(Source material)

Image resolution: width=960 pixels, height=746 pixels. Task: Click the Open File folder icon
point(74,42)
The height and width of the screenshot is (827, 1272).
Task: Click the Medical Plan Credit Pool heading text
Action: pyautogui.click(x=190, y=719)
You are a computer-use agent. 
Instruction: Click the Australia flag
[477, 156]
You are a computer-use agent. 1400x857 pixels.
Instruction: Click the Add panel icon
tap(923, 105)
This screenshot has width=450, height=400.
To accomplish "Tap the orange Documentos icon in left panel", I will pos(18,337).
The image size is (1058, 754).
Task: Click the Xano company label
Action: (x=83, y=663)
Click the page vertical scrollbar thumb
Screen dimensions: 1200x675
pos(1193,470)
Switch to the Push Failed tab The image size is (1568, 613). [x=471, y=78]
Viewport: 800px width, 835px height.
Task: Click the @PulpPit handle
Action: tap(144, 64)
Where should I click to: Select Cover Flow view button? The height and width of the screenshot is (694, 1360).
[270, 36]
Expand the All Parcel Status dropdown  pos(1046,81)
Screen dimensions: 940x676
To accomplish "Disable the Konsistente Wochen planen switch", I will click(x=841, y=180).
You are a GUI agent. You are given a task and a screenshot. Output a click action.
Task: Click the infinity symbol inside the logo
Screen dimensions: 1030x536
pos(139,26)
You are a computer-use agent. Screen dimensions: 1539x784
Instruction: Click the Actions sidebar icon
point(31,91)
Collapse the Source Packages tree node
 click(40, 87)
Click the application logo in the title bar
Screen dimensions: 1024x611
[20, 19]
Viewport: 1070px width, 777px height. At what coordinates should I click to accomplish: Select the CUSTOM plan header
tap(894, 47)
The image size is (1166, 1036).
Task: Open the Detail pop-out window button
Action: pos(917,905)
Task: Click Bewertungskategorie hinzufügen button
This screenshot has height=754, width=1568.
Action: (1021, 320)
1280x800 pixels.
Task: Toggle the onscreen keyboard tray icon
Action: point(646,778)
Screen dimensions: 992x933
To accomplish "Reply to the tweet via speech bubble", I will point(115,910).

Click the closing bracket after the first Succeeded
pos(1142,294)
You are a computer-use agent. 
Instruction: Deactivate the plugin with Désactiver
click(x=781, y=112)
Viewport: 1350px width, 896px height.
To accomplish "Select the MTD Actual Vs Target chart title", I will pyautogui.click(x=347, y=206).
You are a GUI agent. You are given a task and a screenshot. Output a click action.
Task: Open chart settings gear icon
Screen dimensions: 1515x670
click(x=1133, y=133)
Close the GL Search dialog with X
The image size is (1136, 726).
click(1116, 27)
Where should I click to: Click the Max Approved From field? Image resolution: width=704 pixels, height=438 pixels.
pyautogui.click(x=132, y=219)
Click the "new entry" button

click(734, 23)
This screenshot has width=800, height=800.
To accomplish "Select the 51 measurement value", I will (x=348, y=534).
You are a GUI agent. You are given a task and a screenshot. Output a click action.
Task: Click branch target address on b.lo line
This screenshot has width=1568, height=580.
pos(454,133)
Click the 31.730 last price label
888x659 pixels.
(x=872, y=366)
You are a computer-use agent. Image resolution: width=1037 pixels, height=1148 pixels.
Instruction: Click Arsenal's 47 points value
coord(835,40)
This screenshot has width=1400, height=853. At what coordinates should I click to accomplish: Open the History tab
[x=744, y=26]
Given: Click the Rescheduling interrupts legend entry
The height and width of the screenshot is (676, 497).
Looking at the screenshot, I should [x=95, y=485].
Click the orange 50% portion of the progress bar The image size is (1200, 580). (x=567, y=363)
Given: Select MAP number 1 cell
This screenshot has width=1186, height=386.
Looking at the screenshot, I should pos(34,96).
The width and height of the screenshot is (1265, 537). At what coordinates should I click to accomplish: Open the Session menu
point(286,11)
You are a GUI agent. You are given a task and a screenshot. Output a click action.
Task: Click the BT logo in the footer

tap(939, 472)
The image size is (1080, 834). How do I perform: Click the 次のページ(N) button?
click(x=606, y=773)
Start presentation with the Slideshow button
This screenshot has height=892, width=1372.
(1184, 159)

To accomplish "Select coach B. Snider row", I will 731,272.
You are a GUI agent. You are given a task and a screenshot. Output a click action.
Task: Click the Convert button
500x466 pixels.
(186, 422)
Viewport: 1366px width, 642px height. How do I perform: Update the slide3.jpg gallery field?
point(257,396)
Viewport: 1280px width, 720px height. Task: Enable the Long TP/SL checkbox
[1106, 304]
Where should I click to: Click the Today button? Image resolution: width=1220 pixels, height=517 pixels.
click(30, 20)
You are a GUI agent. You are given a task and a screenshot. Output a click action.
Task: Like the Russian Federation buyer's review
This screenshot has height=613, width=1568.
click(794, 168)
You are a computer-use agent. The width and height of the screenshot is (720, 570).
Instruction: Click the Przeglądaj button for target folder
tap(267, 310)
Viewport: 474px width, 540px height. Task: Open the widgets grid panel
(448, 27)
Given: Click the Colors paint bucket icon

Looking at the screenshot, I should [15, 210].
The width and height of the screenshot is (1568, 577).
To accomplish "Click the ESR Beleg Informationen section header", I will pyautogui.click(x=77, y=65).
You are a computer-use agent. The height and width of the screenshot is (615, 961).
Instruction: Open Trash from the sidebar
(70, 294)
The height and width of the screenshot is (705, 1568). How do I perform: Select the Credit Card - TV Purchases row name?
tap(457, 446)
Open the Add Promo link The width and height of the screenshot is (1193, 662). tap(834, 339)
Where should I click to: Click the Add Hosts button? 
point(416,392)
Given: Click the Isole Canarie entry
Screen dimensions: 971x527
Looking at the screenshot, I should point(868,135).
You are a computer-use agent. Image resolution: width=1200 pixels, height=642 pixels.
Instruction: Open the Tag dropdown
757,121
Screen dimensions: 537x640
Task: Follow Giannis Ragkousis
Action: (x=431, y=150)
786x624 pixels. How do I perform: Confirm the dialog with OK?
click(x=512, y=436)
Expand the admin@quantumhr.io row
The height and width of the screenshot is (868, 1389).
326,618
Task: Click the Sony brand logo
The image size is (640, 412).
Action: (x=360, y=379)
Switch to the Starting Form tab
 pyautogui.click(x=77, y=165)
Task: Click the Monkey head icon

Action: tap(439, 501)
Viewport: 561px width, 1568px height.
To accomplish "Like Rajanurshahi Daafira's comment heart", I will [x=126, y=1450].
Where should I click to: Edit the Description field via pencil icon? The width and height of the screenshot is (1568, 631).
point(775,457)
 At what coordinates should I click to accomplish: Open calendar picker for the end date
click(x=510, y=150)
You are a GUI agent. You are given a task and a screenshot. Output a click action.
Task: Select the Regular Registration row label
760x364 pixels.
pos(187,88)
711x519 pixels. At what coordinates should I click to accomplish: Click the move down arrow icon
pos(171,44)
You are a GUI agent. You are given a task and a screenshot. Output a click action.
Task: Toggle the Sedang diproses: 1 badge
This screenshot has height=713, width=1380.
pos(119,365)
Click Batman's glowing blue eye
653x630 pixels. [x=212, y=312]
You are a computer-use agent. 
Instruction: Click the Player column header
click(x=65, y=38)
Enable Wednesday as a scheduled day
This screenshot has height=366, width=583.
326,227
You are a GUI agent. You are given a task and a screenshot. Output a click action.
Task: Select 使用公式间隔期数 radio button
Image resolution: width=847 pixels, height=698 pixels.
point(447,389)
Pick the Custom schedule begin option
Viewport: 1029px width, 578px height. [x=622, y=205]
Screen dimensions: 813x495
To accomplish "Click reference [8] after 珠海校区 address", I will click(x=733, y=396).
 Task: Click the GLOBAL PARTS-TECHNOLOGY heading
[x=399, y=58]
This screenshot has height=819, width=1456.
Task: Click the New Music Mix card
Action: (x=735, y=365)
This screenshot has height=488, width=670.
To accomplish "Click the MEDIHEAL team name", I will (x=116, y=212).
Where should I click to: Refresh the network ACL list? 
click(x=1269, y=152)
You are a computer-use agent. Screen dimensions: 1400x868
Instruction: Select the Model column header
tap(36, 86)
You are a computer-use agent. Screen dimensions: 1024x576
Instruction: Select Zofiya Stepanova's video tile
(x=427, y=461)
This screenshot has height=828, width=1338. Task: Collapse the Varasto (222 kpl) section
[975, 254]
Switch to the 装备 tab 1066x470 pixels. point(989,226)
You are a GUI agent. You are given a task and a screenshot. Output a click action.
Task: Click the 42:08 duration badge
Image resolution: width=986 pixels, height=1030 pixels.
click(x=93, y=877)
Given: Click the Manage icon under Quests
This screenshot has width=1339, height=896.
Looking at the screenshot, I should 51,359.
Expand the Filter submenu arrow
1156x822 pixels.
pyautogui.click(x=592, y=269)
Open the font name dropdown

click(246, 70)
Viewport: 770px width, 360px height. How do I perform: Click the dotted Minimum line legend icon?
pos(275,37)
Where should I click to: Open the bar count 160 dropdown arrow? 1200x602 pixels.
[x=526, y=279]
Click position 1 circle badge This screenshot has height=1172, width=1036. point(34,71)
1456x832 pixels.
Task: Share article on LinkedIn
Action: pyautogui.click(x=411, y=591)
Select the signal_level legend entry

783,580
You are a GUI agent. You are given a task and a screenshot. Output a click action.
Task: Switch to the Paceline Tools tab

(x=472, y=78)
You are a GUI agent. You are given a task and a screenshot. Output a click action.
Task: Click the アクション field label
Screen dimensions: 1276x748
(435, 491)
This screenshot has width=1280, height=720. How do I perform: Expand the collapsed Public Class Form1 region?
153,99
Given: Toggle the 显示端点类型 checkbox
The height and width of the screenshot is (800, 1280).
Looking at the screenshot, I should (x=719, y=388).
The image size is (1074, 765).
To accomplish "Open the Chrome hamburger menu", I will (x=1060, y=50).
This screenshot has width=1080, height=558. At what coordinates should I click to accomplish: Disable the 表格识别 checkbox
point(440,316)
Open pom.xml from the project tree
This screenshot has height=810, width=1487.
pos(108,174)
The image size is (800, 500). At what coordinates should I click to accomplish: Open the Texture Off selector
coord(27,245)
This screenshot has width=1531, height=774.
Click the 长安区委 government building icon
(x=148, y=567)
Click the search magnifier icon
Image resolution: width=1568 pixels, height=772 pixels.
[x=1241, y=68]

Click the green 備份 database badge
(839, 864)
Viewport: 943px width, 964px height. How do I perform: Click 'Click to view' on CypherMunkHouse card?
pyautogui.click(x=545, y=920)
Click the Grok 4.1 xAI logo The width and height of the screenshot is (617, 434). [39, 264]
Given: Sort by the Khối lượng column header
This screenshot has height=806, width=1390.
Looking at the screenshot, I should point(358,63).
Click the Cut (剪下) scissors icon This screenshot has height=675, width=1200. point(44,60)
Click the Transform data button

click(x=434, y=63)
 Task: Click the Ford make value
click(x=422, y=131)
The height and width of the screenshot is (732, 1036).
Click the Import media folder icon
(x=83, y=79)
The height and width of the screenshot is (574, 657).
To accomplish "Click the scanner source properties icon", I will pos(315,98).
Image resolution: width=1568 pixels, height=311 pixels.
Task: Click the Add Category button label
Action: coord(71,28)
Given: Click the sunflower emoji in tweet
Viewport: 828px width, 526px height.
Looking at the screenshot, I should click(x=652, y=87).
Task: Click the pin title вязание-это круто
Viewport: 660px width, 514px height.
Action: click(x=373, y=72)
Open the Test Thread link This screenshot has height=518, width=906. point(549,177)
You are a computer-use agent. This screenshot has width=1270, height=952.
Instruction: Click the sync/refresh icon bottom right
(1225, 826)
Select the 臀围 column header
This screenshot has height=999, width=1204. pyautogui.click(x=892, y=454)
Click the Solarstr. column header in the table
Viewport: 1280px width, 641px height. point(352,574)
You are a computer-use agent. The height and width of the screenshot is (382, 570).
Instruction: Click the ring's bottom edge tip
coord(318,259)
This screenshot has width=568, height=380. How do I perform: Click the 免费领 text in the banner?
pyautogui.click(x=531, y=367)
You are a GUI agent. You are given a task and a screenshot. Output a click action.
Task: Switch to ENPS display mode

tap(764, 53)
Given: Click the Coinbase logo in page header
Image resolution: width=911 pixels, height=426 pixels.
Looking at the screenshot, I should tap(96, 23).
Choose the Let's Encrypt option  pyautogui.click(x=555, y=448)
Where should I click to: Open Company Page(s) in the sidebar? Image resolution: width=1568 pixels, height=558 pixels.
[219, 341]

(What the exercise asks)
Scan the records above for the string "address", then report every line that contains it.

(Finished exercise)
Task: Click branch target address on b.lo line
To accomplish "Click reference [8] after 珠海校区 address", I will click(x=733, y=396).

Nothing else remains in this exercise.